Guardian Film Reviews

From being an avid daytime moviehouse attendee. I have retreated to the occasional Netflix viewing at home. Although the ‘Because you watched’ algorithm works fairly well The Matching on Netflix does not work for me so I’d kinda like to get a rating from a reputable source maybe along with a review

As I’m a Guardian reader, a recent post by Maelle Salmon on extracting data from their Experience columns gave me a nudge to do something and I have used her code as a template for my works. So my thanks to her


Here is an extract from a typical reviews summary page

This seems to give me some of what I want but extracting the rating from the page proved problematic and it would also be nice to have the reviewer’s name and date.
So this turns into a two phase process. Garner the links from the summary pages and then call these pages up for most of the data


In addition to the usual suspects, I’ll use the rvest package to scrape and the robotstxt to ensure that scraping is acceptable



library(tidyverse)
library(plotly)
library(rvest)
library(stringr)

library(robotstxt)

Firstly, the review links. If you read Maelle’s Salmon’s post you will see that to adhere to scraping etiqutte you can check if the path you want is allowed


robotstxt::paths_allowed("https://www.theguardian.com/film+tone/reviews")
## [1] TRUE

Phew!

You should also set a crawl delay. The Guardian specifies one second.
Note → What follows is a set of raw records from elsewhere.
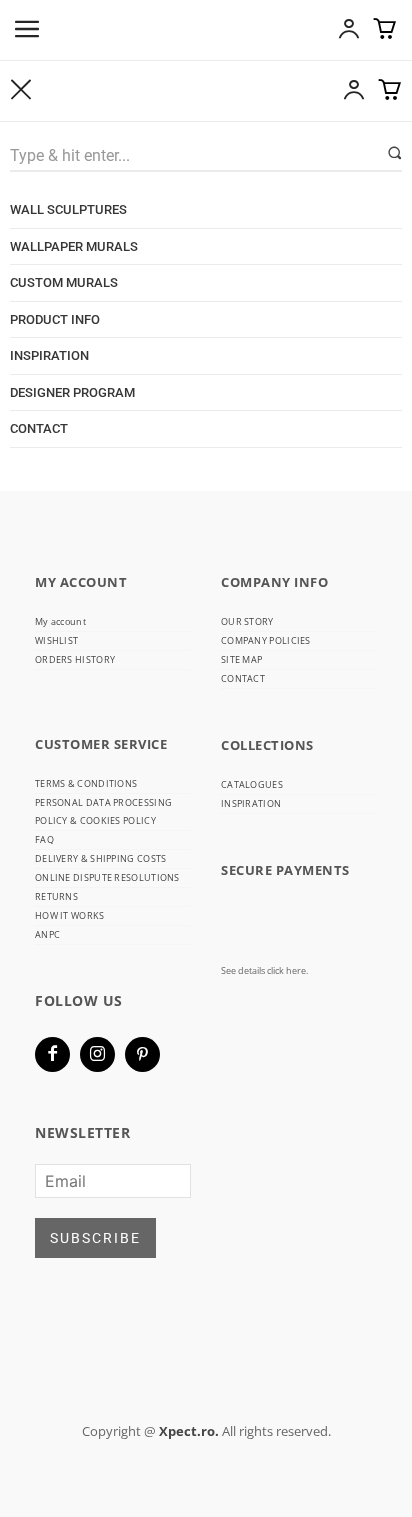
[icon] (349, 33)
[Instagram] (97, 1054)
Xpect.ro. (189, 1431)
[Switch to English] (206, 462)
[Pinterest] (142, 1054)
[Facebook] (52, 1054)
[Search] (394, 154)
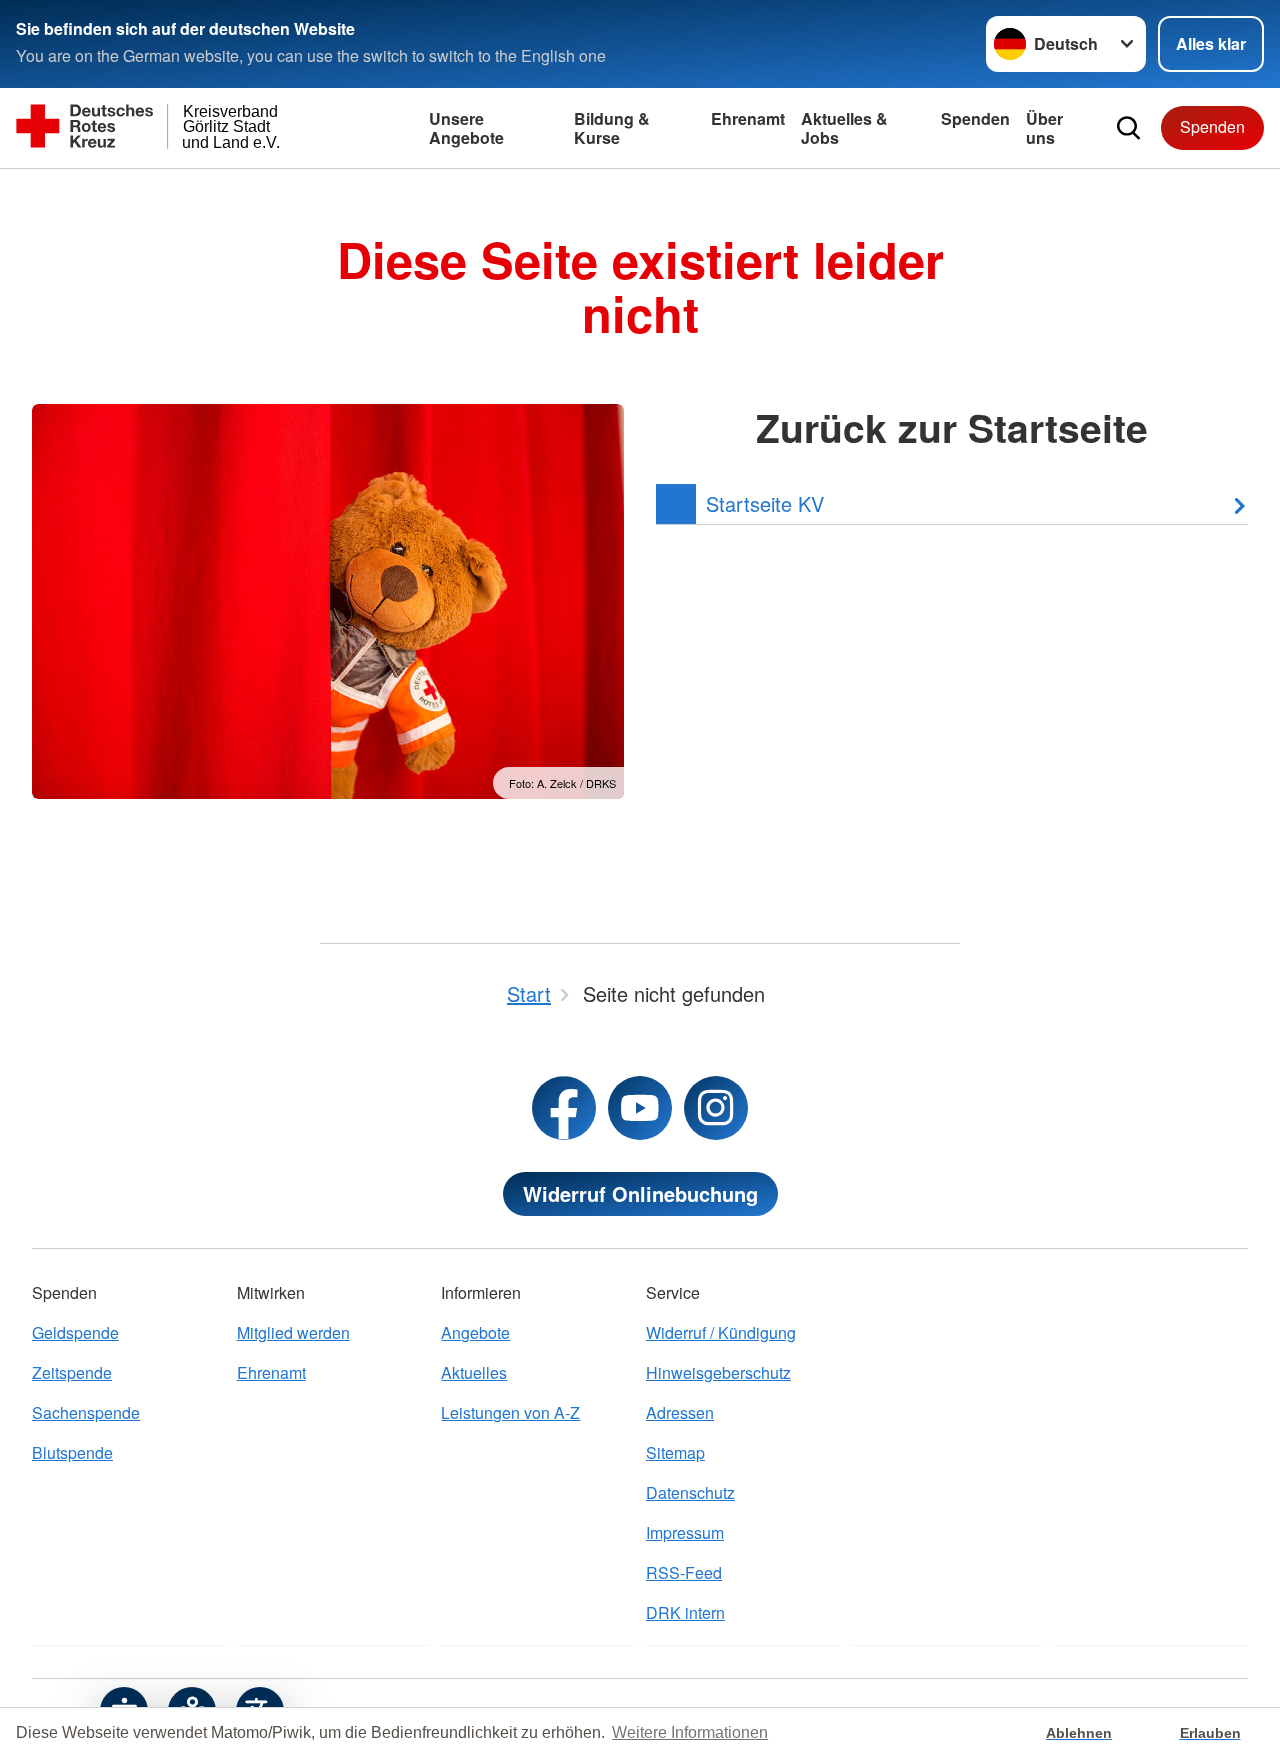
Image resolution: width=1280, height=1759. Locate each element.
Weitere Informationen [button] (690, 1732)
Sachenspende (86, 1412)
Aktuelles (474, 1372)
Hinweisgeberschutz (718, 1372)
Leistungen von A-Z (510, 1412)
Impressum (685, 1532)
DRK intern (685, 1612)
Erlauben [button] (1210, 1733)
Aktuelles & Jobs (844, 128)
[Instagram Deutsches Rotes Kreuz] (716, 1108)
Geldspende (75, 1332)
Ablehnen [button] (1079, 1733)
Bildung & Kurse (612, 128)
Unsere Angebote (466, 128)
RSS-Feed (684, 1572)
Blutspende (72, 1452)
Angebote (475, 1332)
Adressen (680, 1412)
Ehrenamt (748, 118)
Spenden (975, 118)
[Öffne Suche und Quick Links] (1128, 128)
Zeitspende (72, 1372)
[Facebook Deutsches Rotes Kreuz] (564, 1108)
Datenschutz (690, 1492)
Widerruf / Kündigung (721, 1332)
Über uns (1044, 128)
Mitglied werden (293, 1332)
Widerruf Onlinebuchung (640, 1193)
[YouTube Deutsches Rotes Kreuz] (640, 1108)
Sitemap (675, 1452)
As this example only scrapes a couple of pages of reviews I will dispense with that - though of course in larger scale one should. That’s what nights are for, after all

There are over 800 summary pages going back more than a decade. I’ll just process the first two for this demonstration. The tricky part is often determining the correct nodes for your needs. Either use the selectorGadget, inspect via developer tools or ‘View Source’
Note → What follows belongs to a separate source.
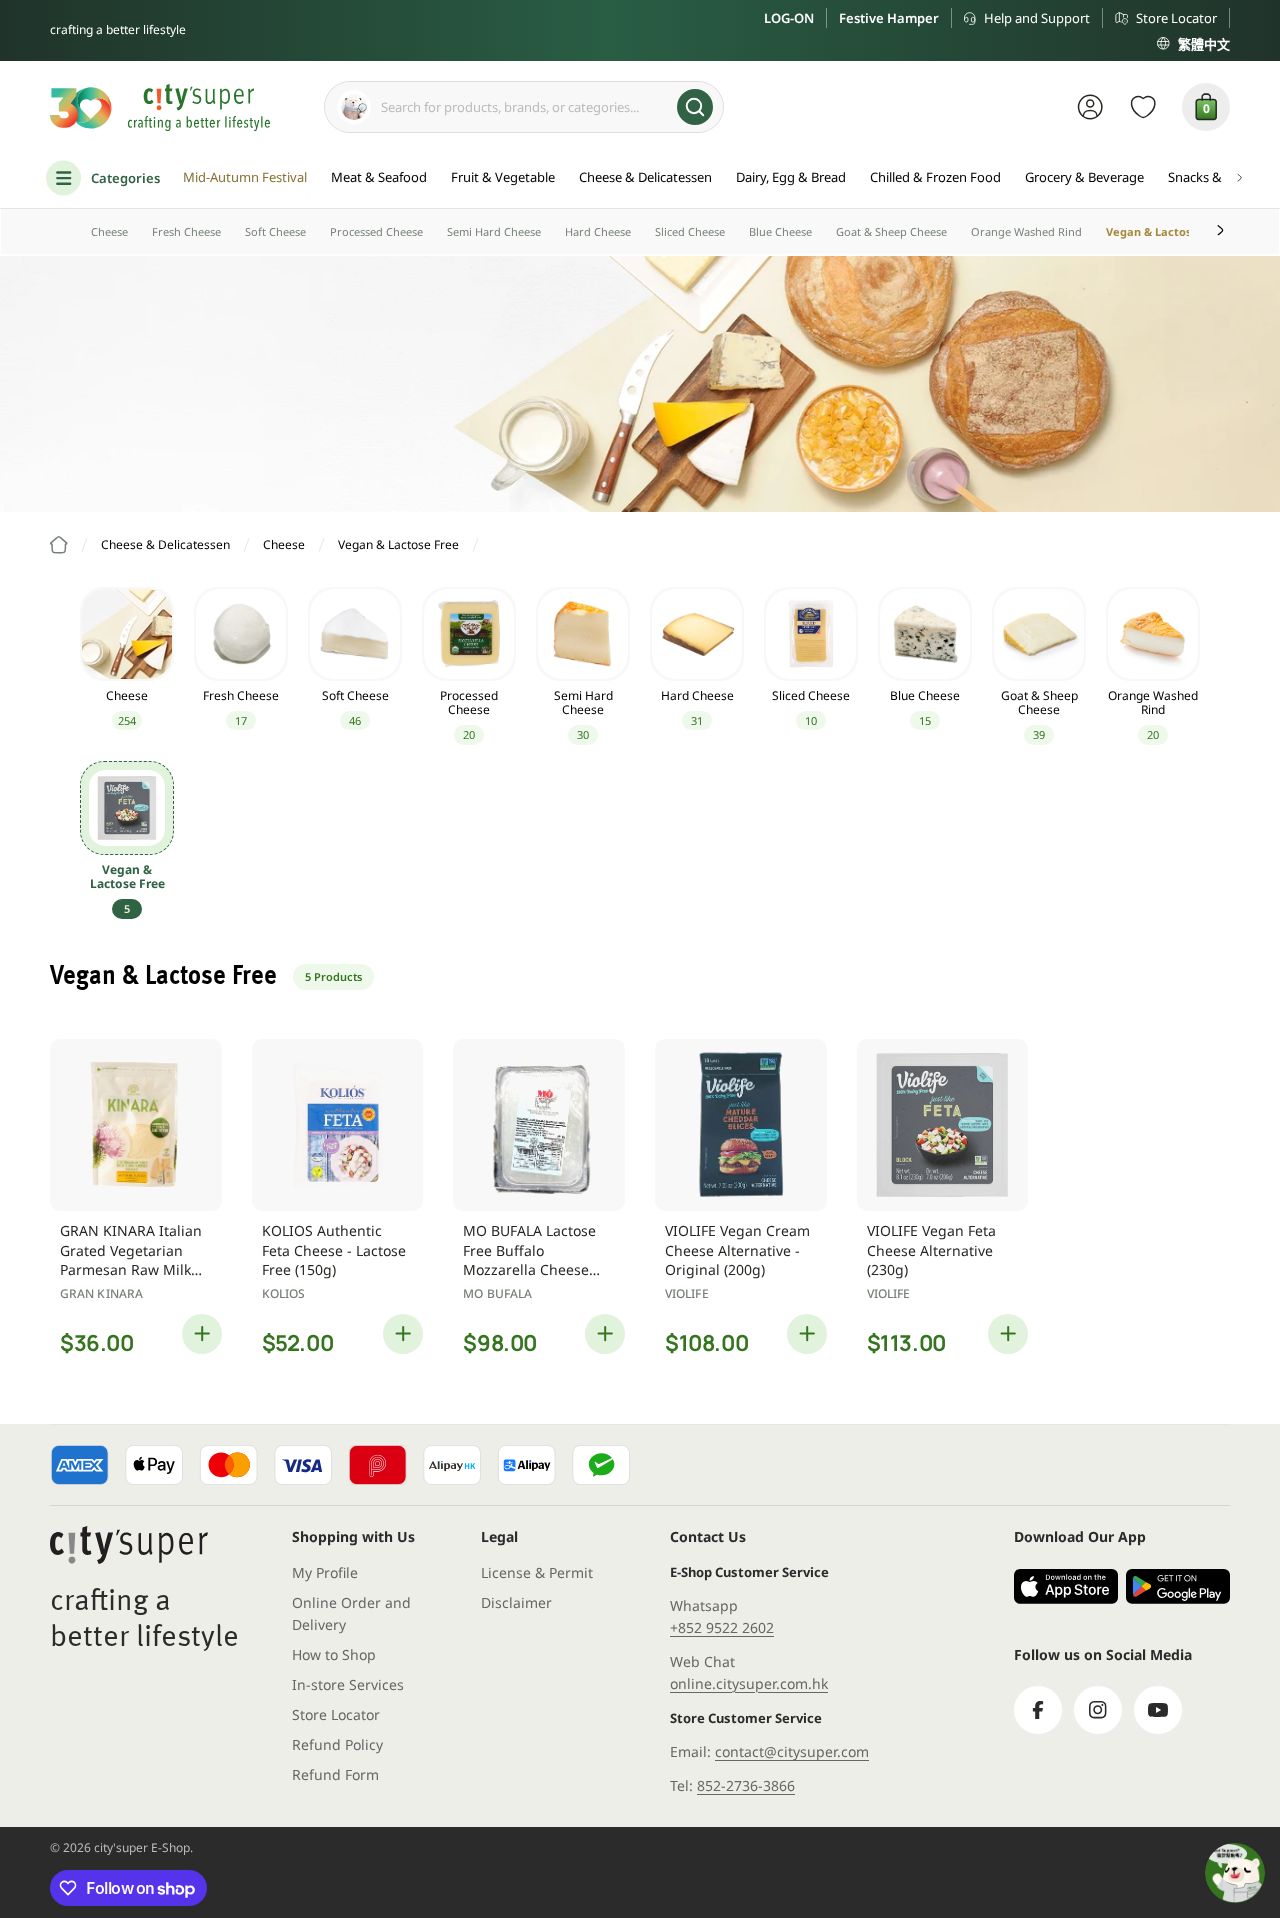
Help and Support (1037, 18)
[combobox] (524, 107)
 # function to obtain urls of individual reviews
 xtract_links <- function(node) {
    css <- '.fc-item__title a'
    link <- html_nodes(node, css) %>% html_attr('href')
  }
  
  # function to obtain page content from summary pages
  get_links_from_page <- function(page_number){
    #Sys.sleep(1)
    link <- paste0("https://www.theguardian.com/film+tone/reviews?page=", page_number)
    page_content <- read_html(link)
    xtract_links(page_content)
  }
  
 # use purr to obtain a vector of review urls
  review_links <- map(1:2, get_links_from_page) %>% unlist()
  
  review_links[1:3]
## [1] "https://www.theguardian.com/film/2017/nov/10/fireworks-review-anime"                                                
## [2] "https://www.theguardian.com/film/2017/nov/10/a-caribbean-dream-review-shakespeare-midsummer-nights-dream-adaptation"
## [3] "https://www.theguardian.com/film/video/2017/nov/09/watch-the-trailer-for-the-florida-project-video"
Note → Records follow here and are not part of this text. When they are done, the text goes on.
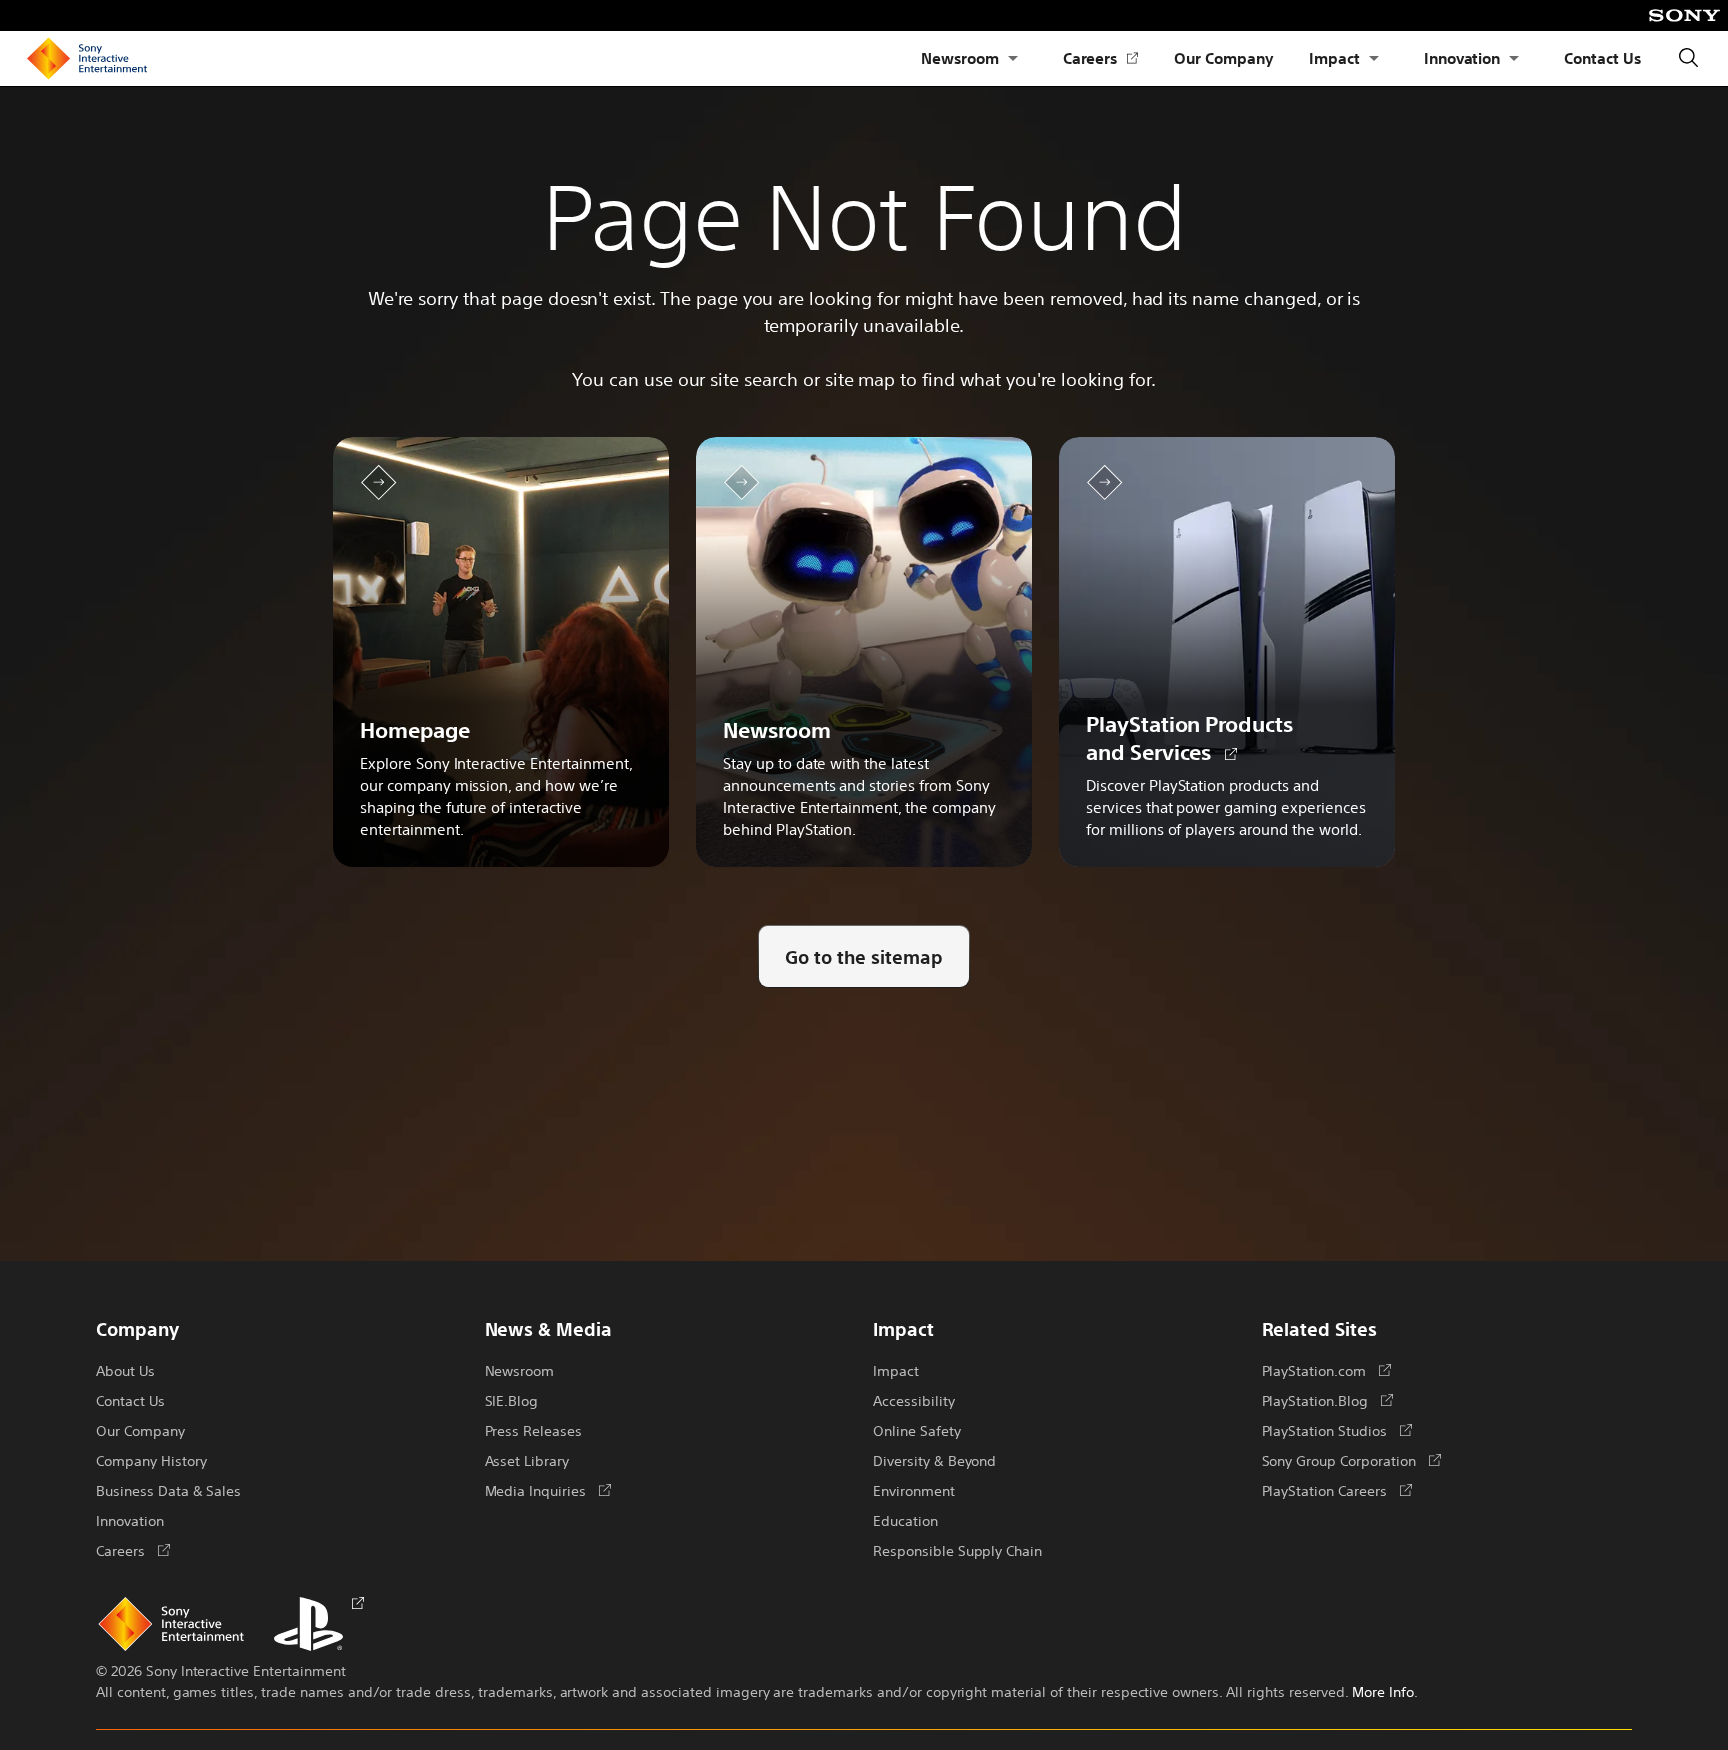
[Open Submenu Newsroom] (1013, 58)
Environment (914, 1490)
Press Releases (534, 1430)
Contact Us (1602, 57)
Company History (151, 1460)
So what is returned is a character vector, length 40, of the most recent reviews. These are generally of an individual film but might be a more wide ranging article

OK, lets get the details for these 40. The broad approach of the previous chunk code is replicated. It takes a few seconds even without inserting the courtesy 1 second delay


 xtract_info <- function(review_content){
    
    title <-review_content %>%
      html_node(xpath = '//meta[@property="og:title"]') %>%
      html_attr('content')
    
    description <-review_content %>%
      html_node(xpath = '//meta[@property="og:description"]') %>%
      html_attr('content')
    
    author <-review_content %>%
      html_node(xpath = '//meta[@name="author"]') %>%
      html_attr('content')
    
    date <-review_content %>%
      html_node(xpath = '//meta[@property="article:published_time"]') %>%
      html_attr('content')
    
    categories <-review_content %>%
      html_node(xpath = '//meta[@property="article:tag"]') %>%
      html_attr('content')
    
    rating <- review_content %>% 
      html_node(xpath = '//span[@itemprop="ratingValue"]') %>%
      html_text()
    
    data.frame(title=title,description=description,author=author,date=date,categories=categories,rating=rating)
    
  }
  
  get_info_from_review <- function(url){
     #Sys.sleep(1)
   
   
    
    review_content <- read_html(url)
    xtract_info(review_content)
  }
  
  review_info <- purrr::map_df(review_links, get_info_from_review)
  
  ## tabulate data for paging/searching/ordering 
  review_info %>%
     DT::datatable(class='compact stripe hover row-border order-column',rownames=FALSE,options= list(paging = TRUE, searching = TRUE,info=FALSE))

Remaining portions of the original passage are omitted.